There is more. During the course of this finalization process, large numbers of applications have been rejected because of minor discrepancies in the names, titles, age differences in the legacy documents and the user of such legacy documents. This in spite of the fact that ‘Modalities of NRC’ state otherwise: that minor discrepancies of the names, ages, titles will not affect the legitimate demand for inclusion of a name in the updated NRC. However, on the ground, at the 1,200 plus Nagrik Seva Kendras, this specific assurance is being given the go-by, causing injustice and mass exclusions.

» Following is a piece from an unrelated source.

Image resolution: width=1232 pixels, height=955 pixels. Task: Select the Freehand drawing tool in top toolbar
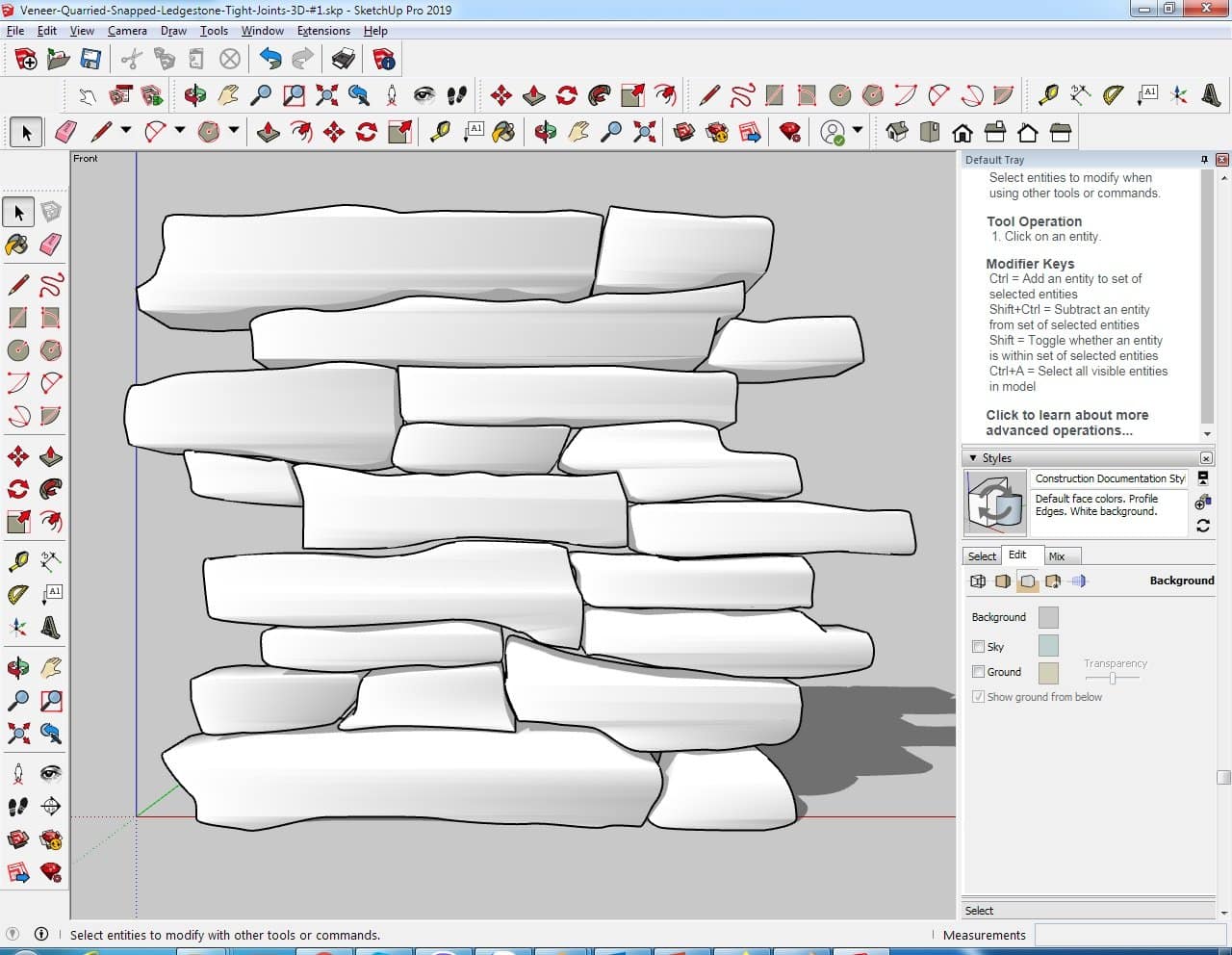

There is no section of the population in Assam that has been left unaffected by this overpowering, State-created tragedy. Bengali-speaking Hindus, Muslims, the Gorkhas, Hindi-speaking people of north and west India have all been caught up in this, equally. There is no way to describe what this unfolding trauma has meant, for women and men to attend hearings scheduled in places far away from home, spending significant amounts of money filling in applications. Worse, they are summoned to appear not once, but repeatedly, along with ‘legacy persons’.
This means that, in some cases, many people have even had to attend hearings as many as seven to 14 times along with their entire troupe of family tree members. This means a batch of 40-80 persons from an extended family having to travel up to hundreds of kilometres from their place of residence. Not too far back, a professor from a prominent university of Delhi had to rush three times from Delhi to Lakhimpur in Upper Assam — which is about 3,000 kilometres — along with all his family members .
What is the legal recourse for persons unfairly or otherwise left out of the final NRC? The courts? An executive order of the ministry of home affairs (May 2019), now under challenge in the court, tries to diminish due process and an Indian citizen’s right to citizenship by compelling those excluded from the NRC to approach Foreigners Tribunals. What are these bodies? Created specially in Assam under the pre-Independence Act of 1946, they are non-transparent bodies, about 100 in number. Fair adjudication of citizenship under the 1955 Citizenship Act needs to be undertaken under the Citizenship Tribunals constituted under that law. Confusions abound as injustice persists.
With inputs from Nandu Ghosh, Bijni and Zamser Ali.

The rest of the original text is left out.